Problem to work on:
From the passage on Europe's restless turn outward in the late fifteenth century, quote word for word the part starting with "Amid the confusion, a" and going on through "of its existence.".

Source document:
-- begin --

Columbus went to his grave in 1506 still boasting that he had discovered a new route to Asia; nonetheless, Columbus's tales of the strange lands he visited and the riches they held captivated Europeans, just as the tales of Marco Polo and the legendary explorer Prester John had captivated them centuries earlier. The human spirit had begun to stir in Western Europe in the late fifteenth century, and Europeans had begun to reach outward -- down and around the coast of Africa, far to the distant East, and into the unknown Atlantic. After the long, dull stasis of the Dark and Middle Ages from the fifth through the fourteenth centuries, when religious philistinism held sway, and after the bubonic plague had wiped out nearly one-third the population of Europe between 1348 and 1350, people in every country, at every level of society, and in every realm of human endeavor were eager for change. This restlessness eventually spawned economic growth, a revival of the arts, and a passion for nation building. For a time, however, the mere suggestions of what later would be dubbed the commercial revolution, the Renaissance, and the Reformation disturbed Europe's intellectuals, divided the powerful Church, and agitated everyone from king to peasant with the threat of transforming the most basic ways life was lived. Many felt the winds of change, but few agreed as to their meaning. Some observers thought any change presaged the end of European civilization through invasions by groups such as the Turks, while others feared the growing anti-Church sentiments would lead to bloody conflicts that even the might of the pope could not quell.

Amid the confusion, a small handful of Europeans, particularly in port cities, saw more reason for hope than for fear. These early capitalists believed their continent's future depended on its commercial ties to other lands in every direction: Asia, Africa, and whatever lay beyond the known world. Such forward thinking was, however, a minority view. Most Europeans looked at the changing society as they had always regarded everything: as necessarily focused around the Mediterranean Sea that had been the center of Western civilization for all five thousand years of its existence.

-- end --

Information supplied:
-- begin --

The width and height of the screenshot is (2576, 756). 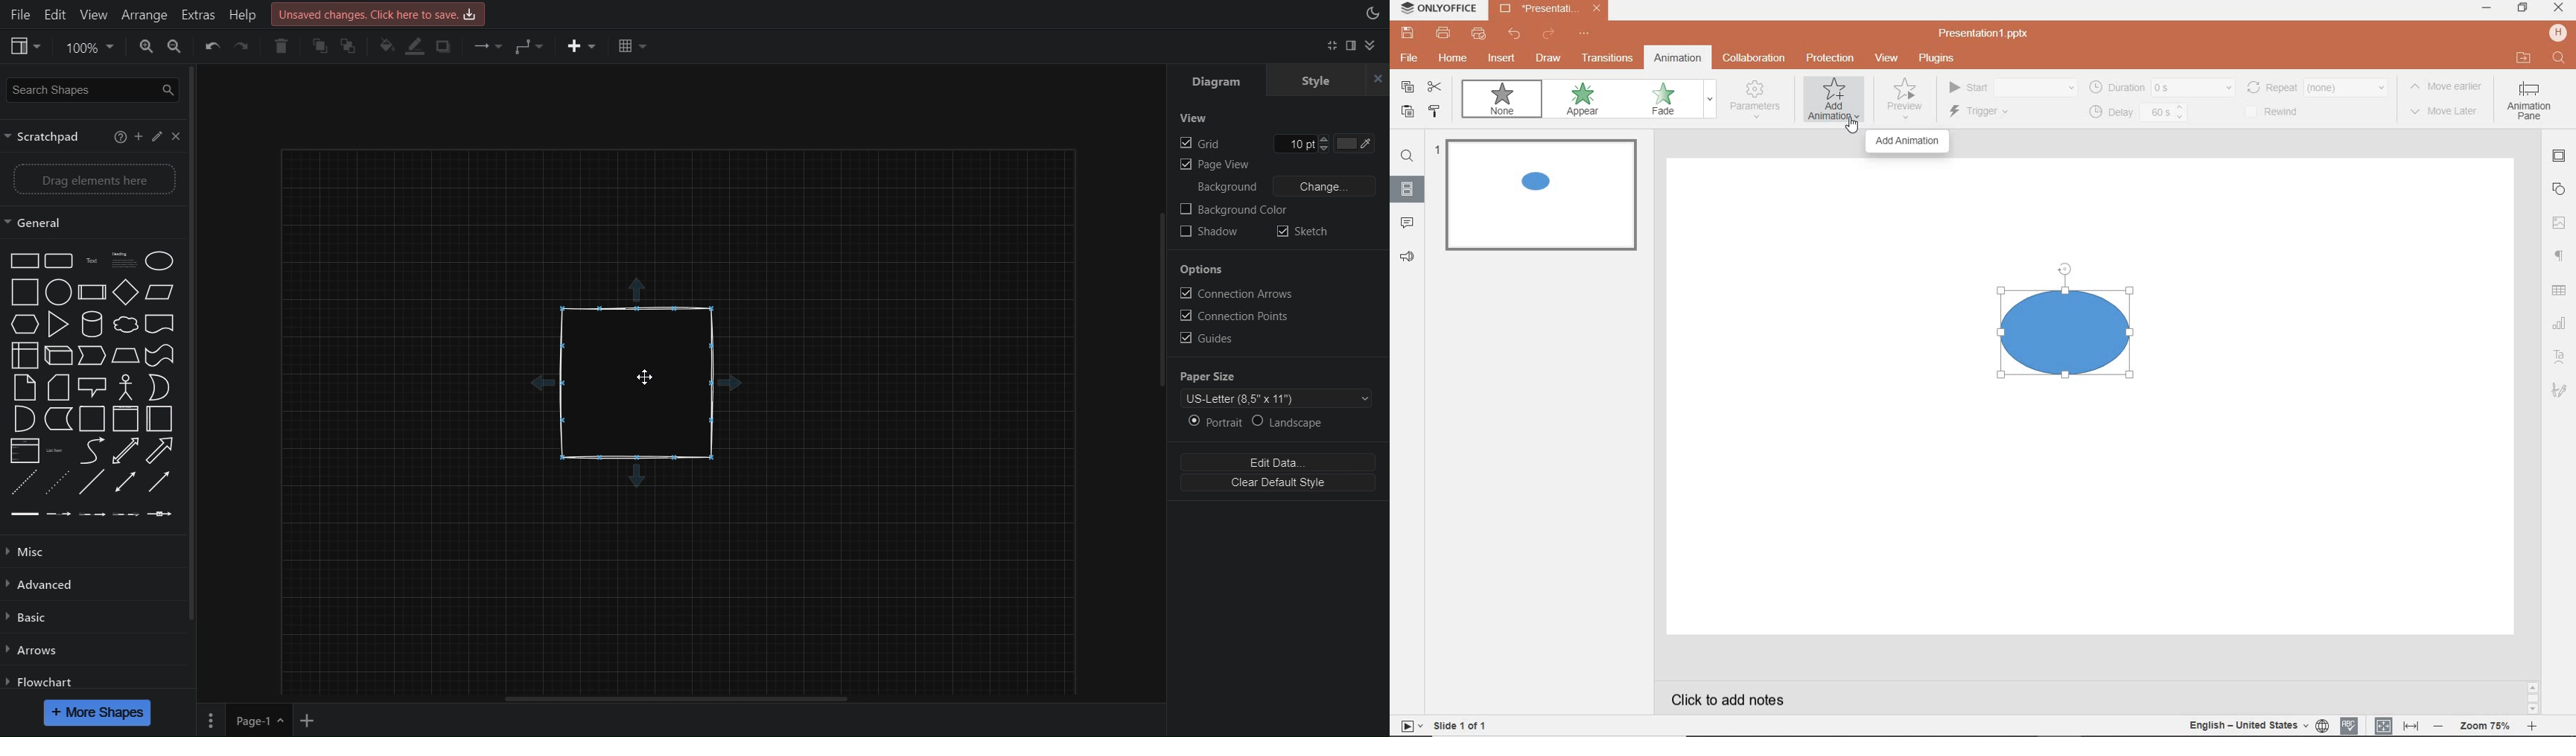 I want to click on slide1, so click(x=1545, y=198).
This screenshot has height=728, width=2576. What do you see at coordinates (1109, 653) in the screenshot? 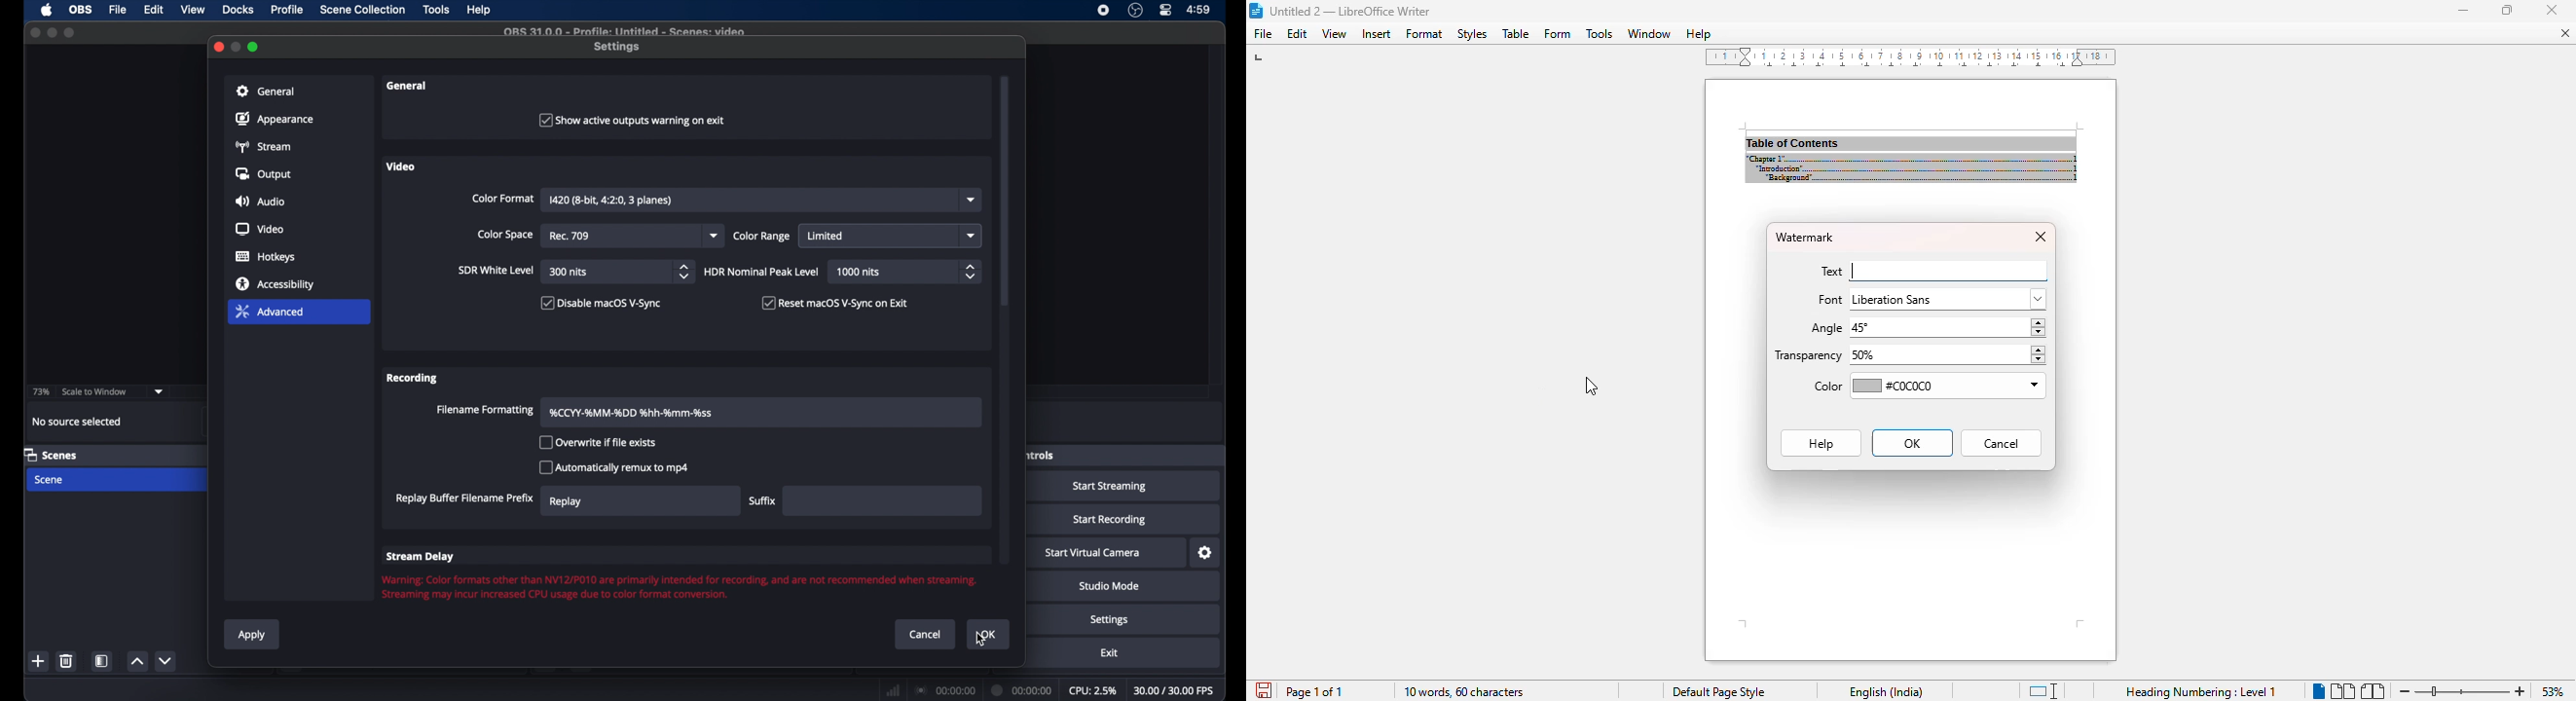
I see `exit` at bounding box center [1109, 653].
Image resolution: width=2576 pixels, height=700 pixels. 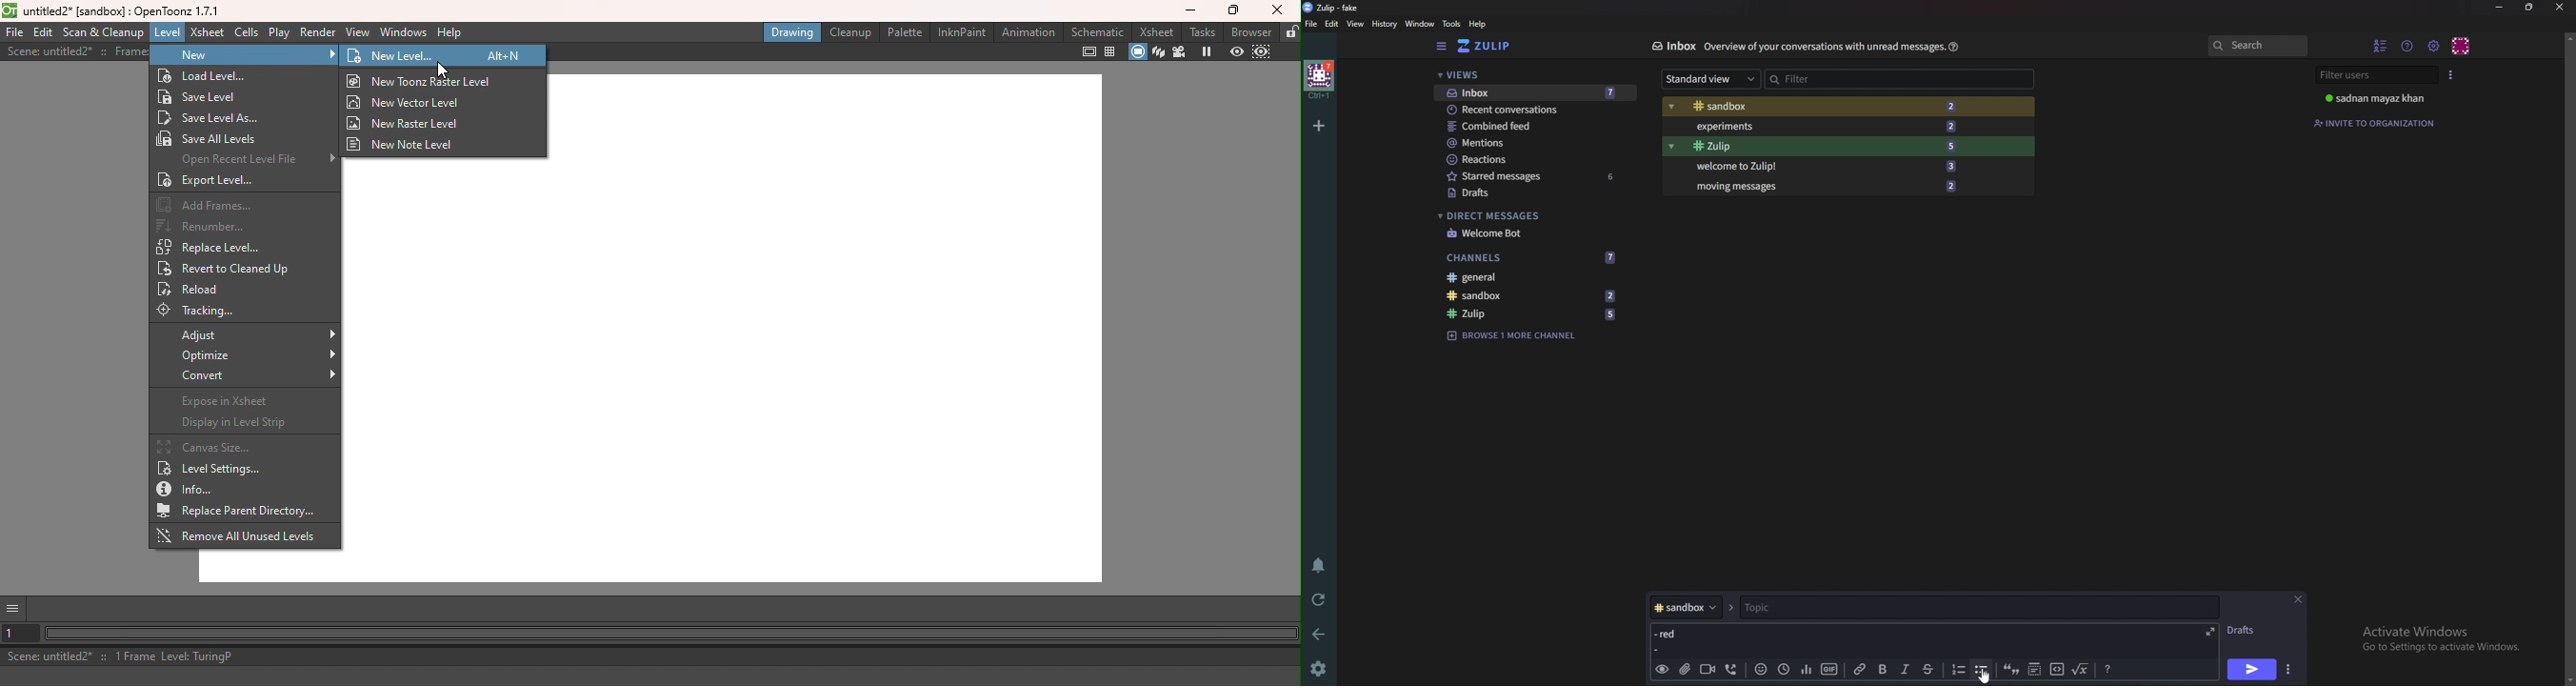 I want to click on Experiments, so click(x=1822, y=126).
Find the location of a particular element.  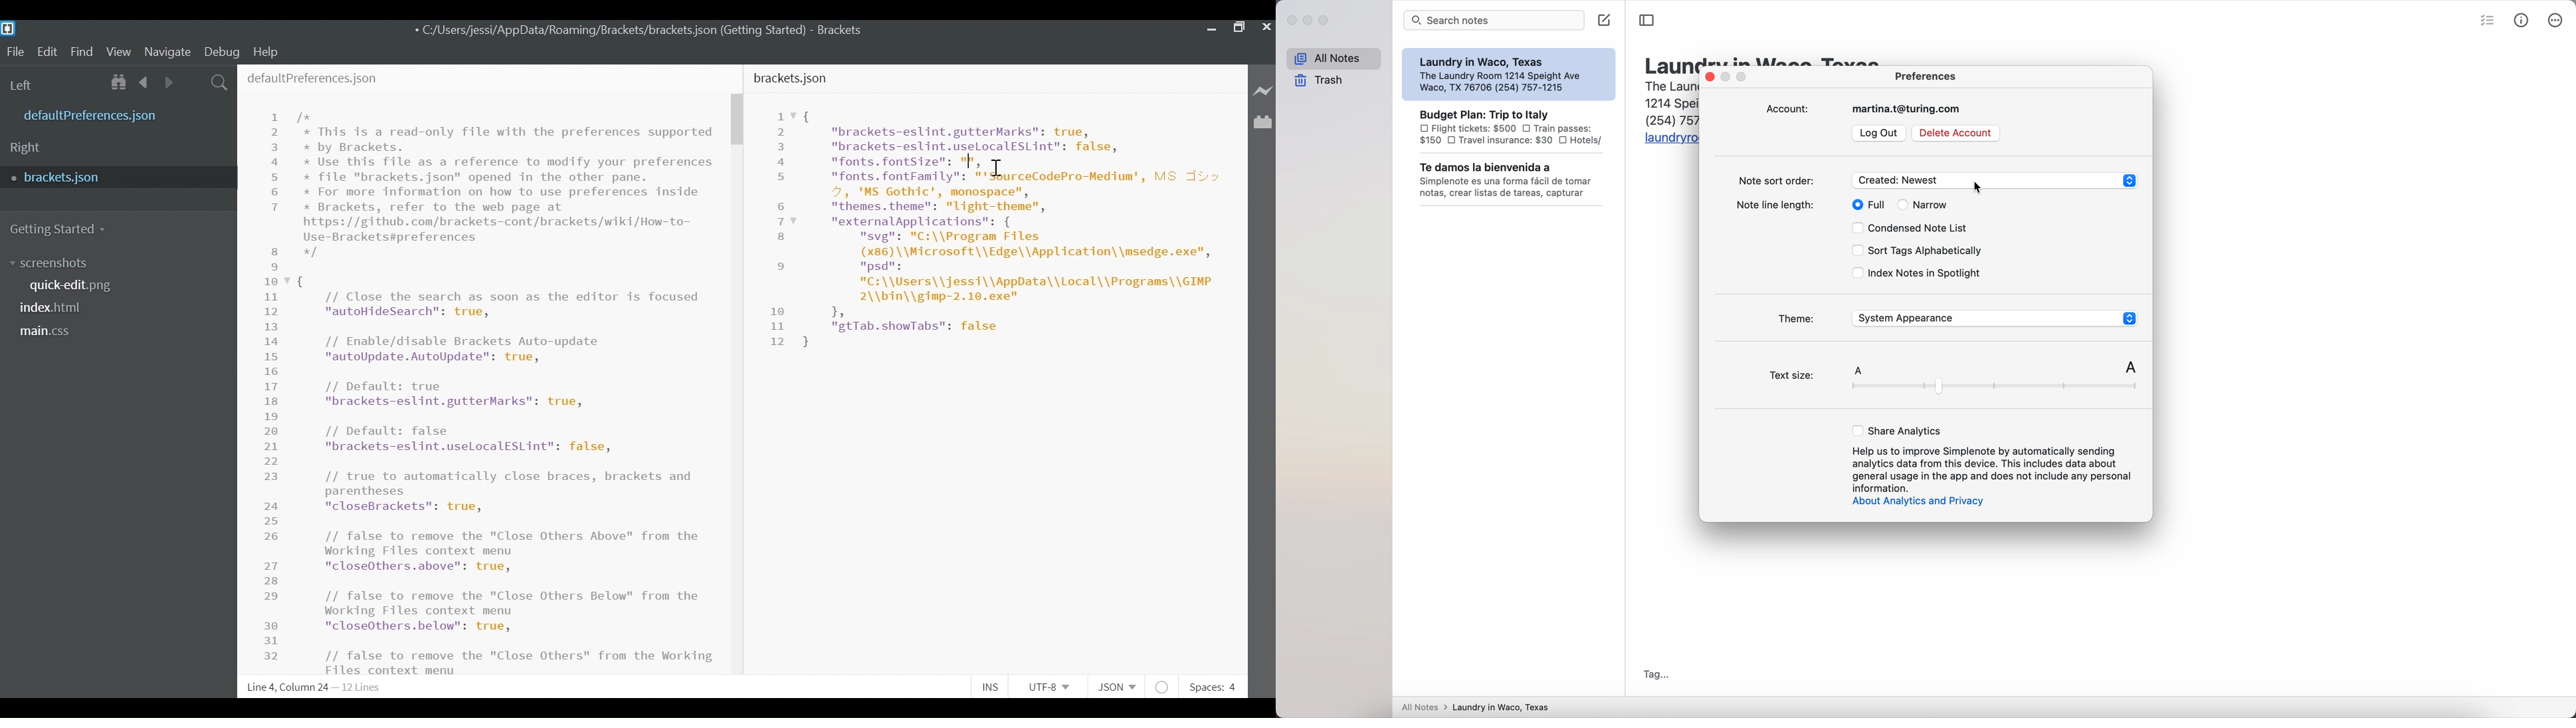

full is located at coordinates (1870, 204).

-- end --

Written response:
Amid the confusion, a small handful of Europeans, particularly in port cities, saw more reason for hope than for fear. These early capitalists believed their continent's future depended on its commercial ties to other lands in every direction: Asia, Africa, and whatever lay beyond the known world. Such forward thinking was, however, a minority view. Most Europeans looked at the changing society as they had always regarded everything: as necessarily focused around the Mediterranean Sea that had been the center of Western civilization for all five thousand years of its existence.